> TASK BRIEF
Print the rows from the line containing "Brown (225, 1709)" through the line containing "This document has width=952, height=1233.", copying each one as it appears in the rows below. Leave the pictures out.

BEGIN DATASET ROWS

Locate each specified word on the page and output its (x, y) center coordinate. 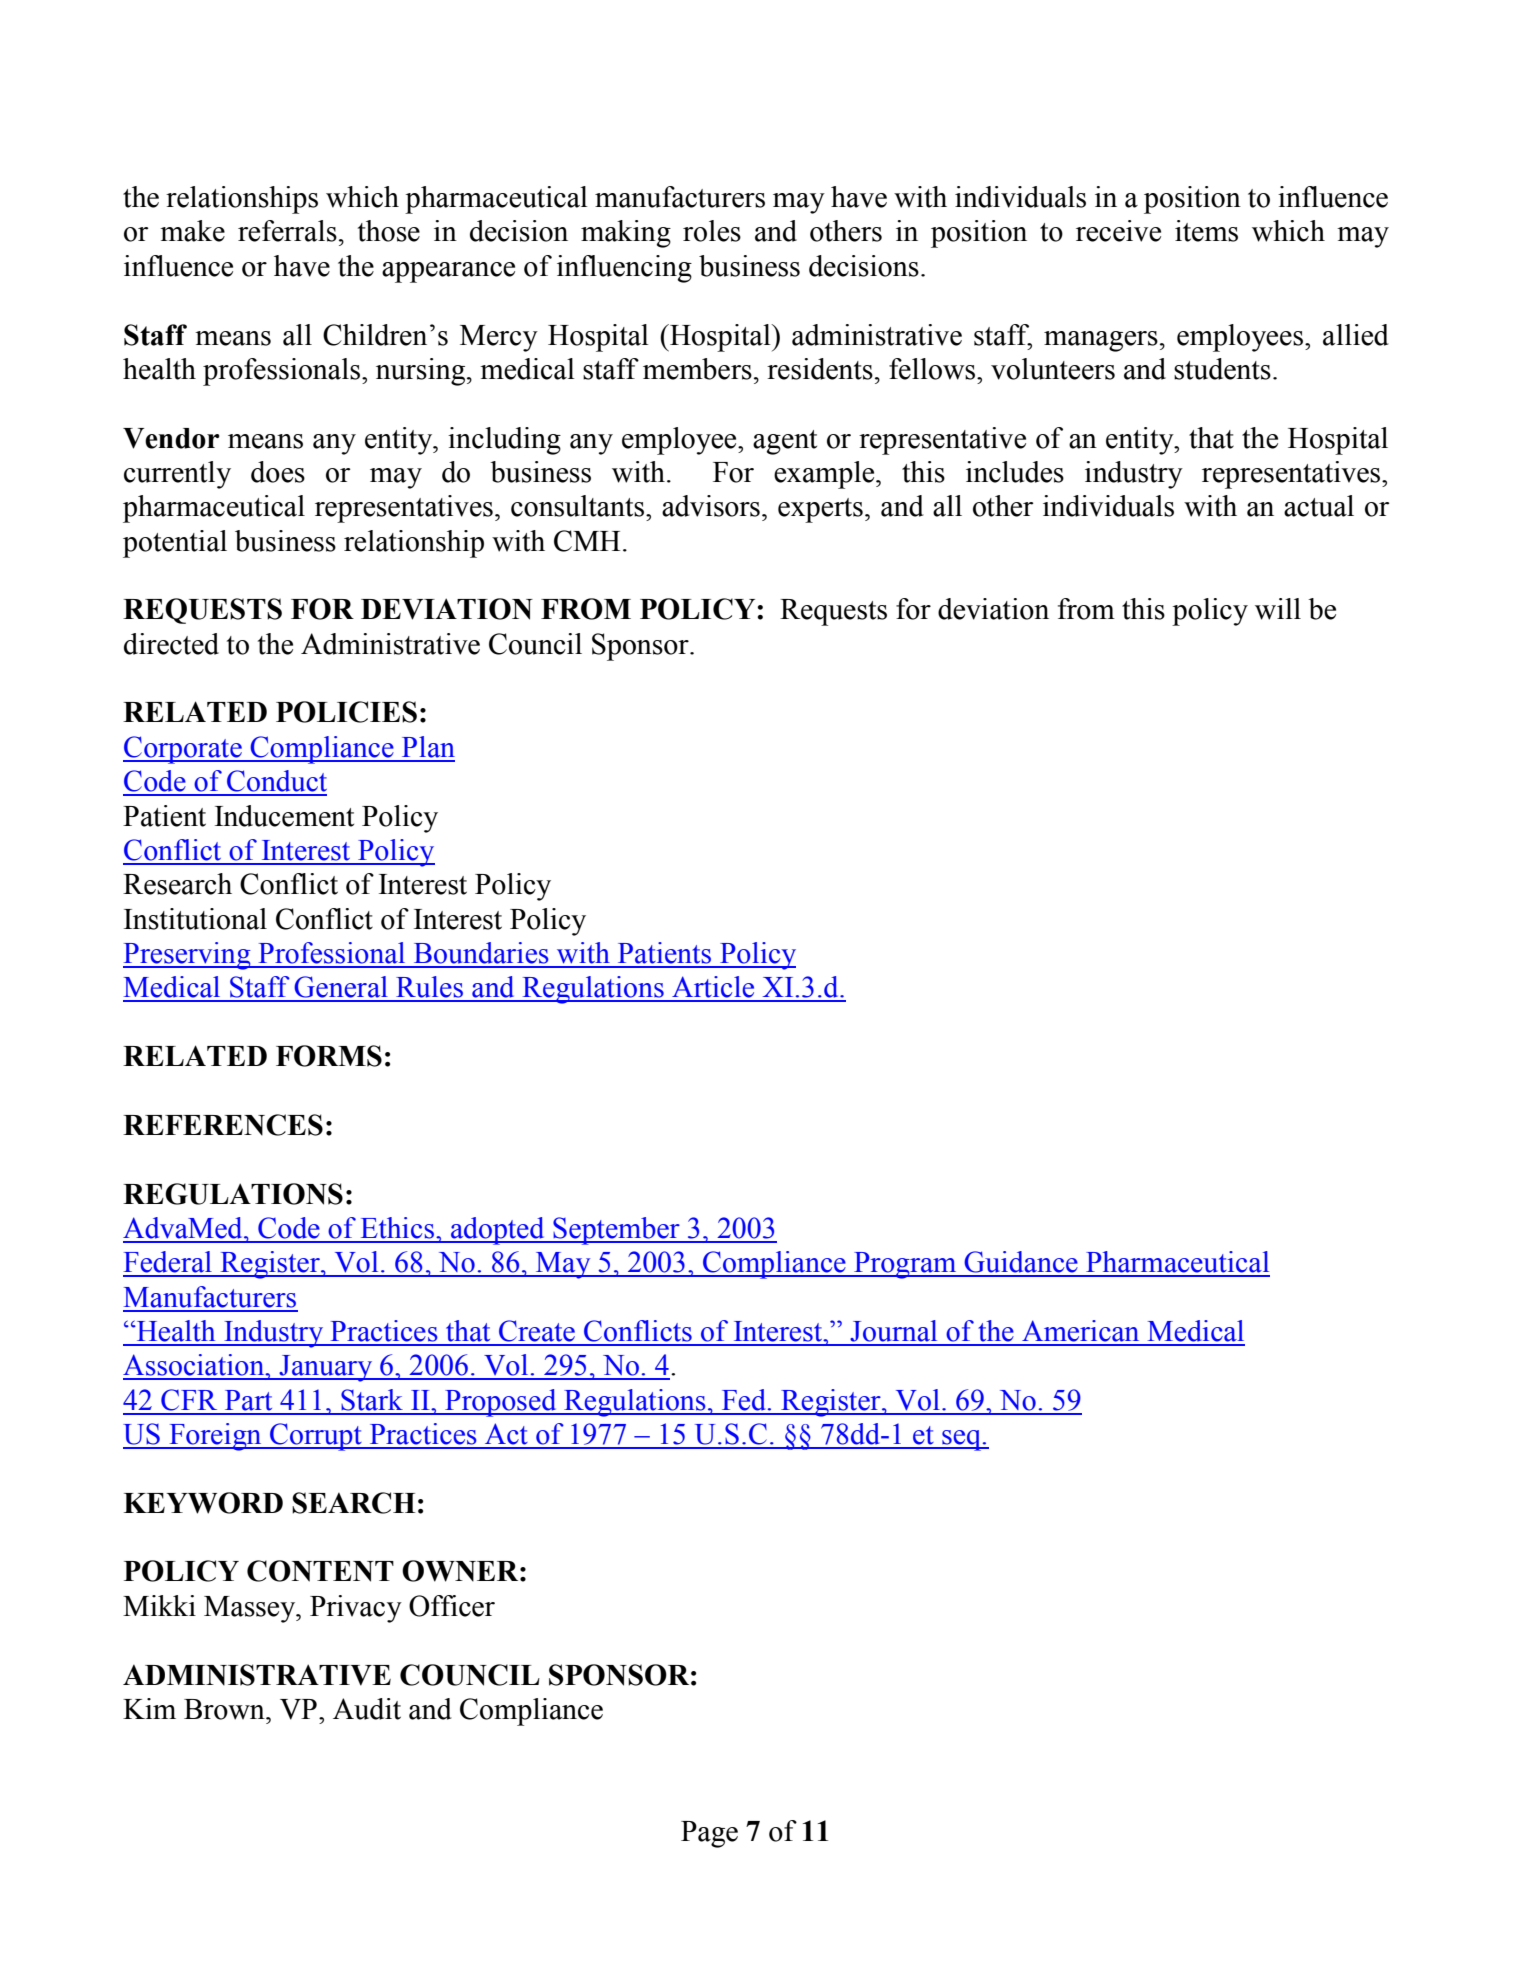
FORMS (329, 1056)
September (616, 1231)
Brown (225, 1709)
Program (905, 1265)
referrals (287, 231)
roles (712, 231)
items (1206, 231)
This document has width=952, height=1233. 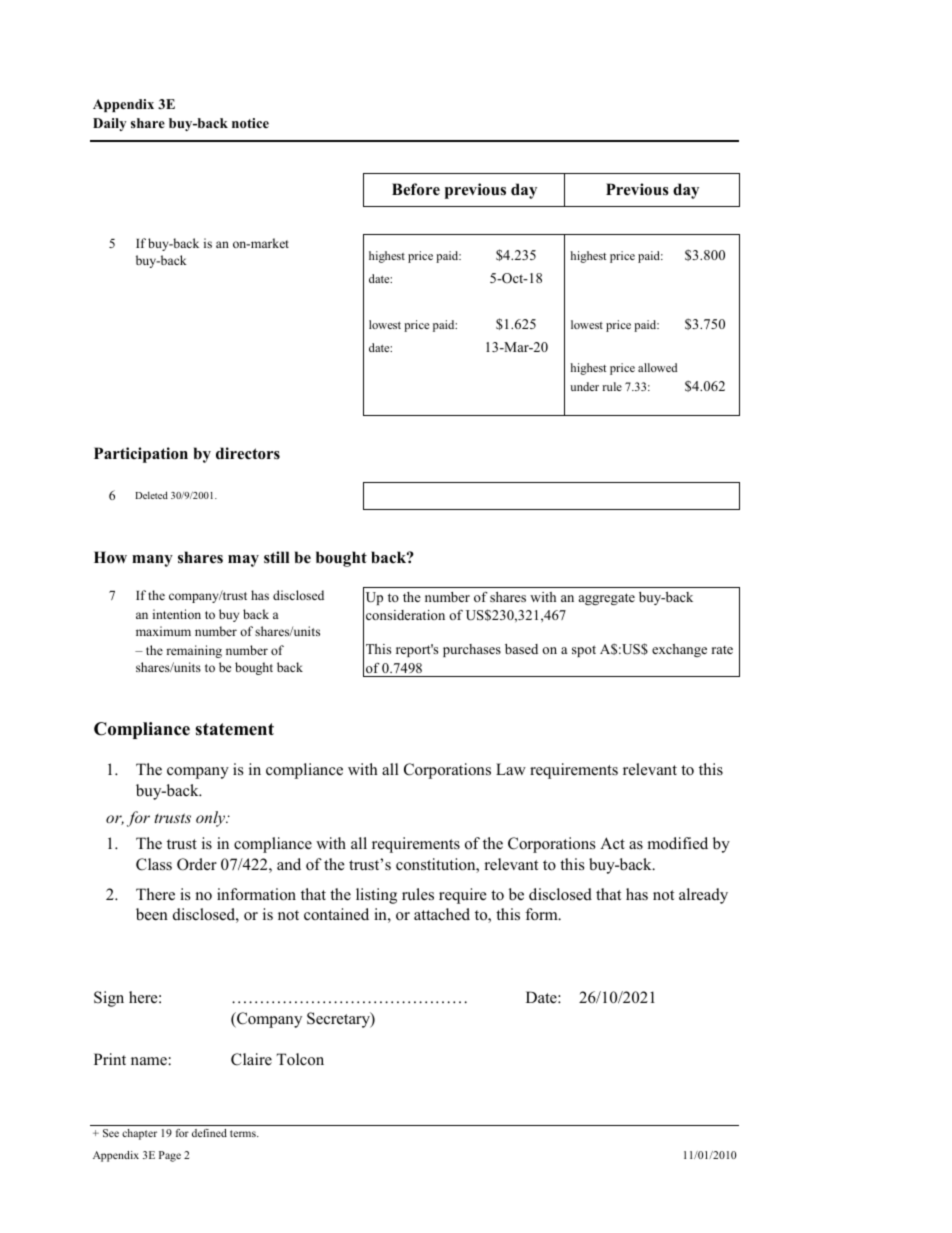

END DATASET ROWS
BEGIN DATASET ROWS

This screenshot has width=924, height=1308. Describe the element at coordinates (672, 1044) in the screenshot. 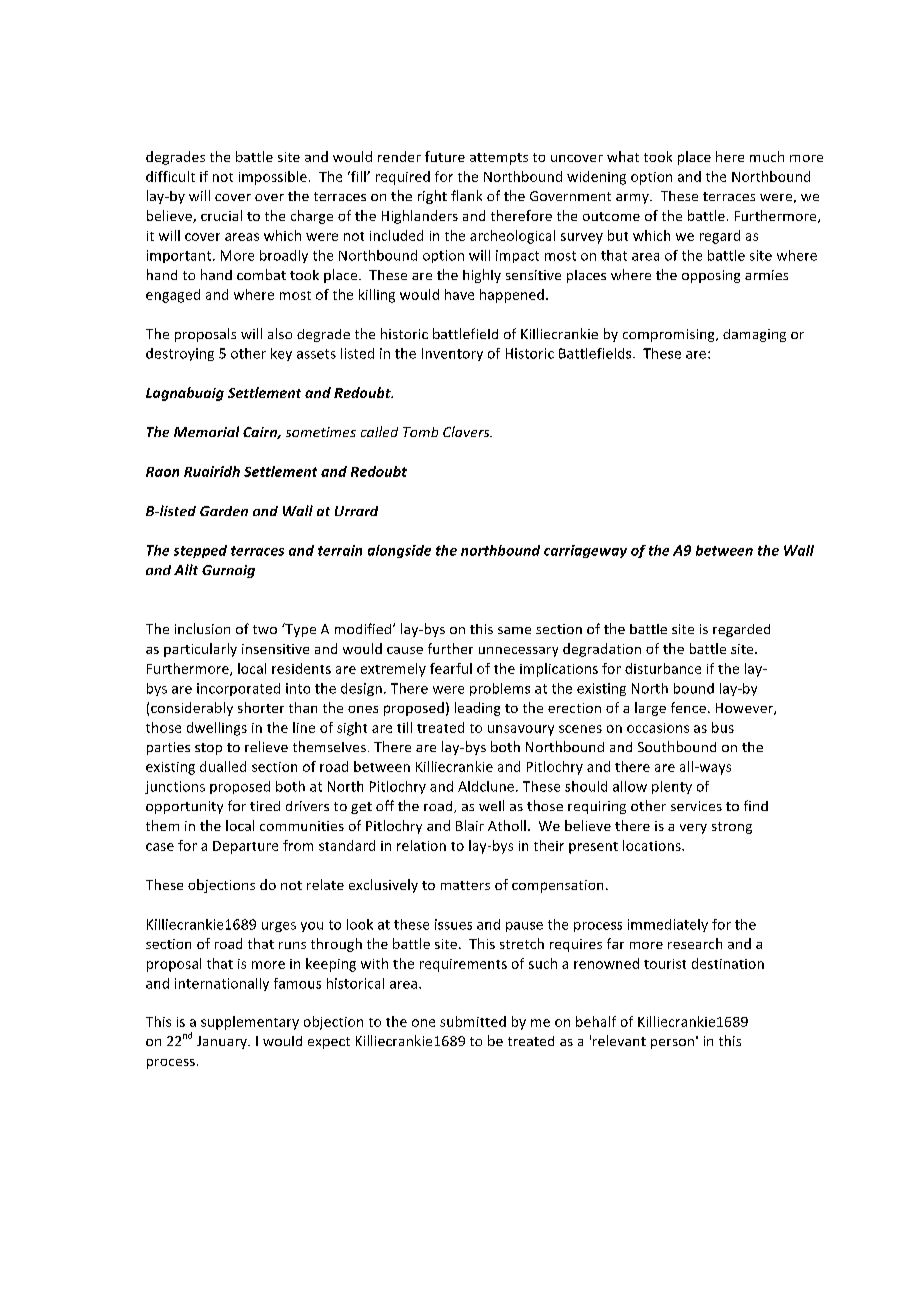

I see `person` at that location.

END DATASET ROWS

> TASK RESPONSE
Brown (225, 1709)
Program (905, 1265)
referrals (287, 231)
roles (712, 231)
items (1206, 231)
This document has width=952, height=1233. 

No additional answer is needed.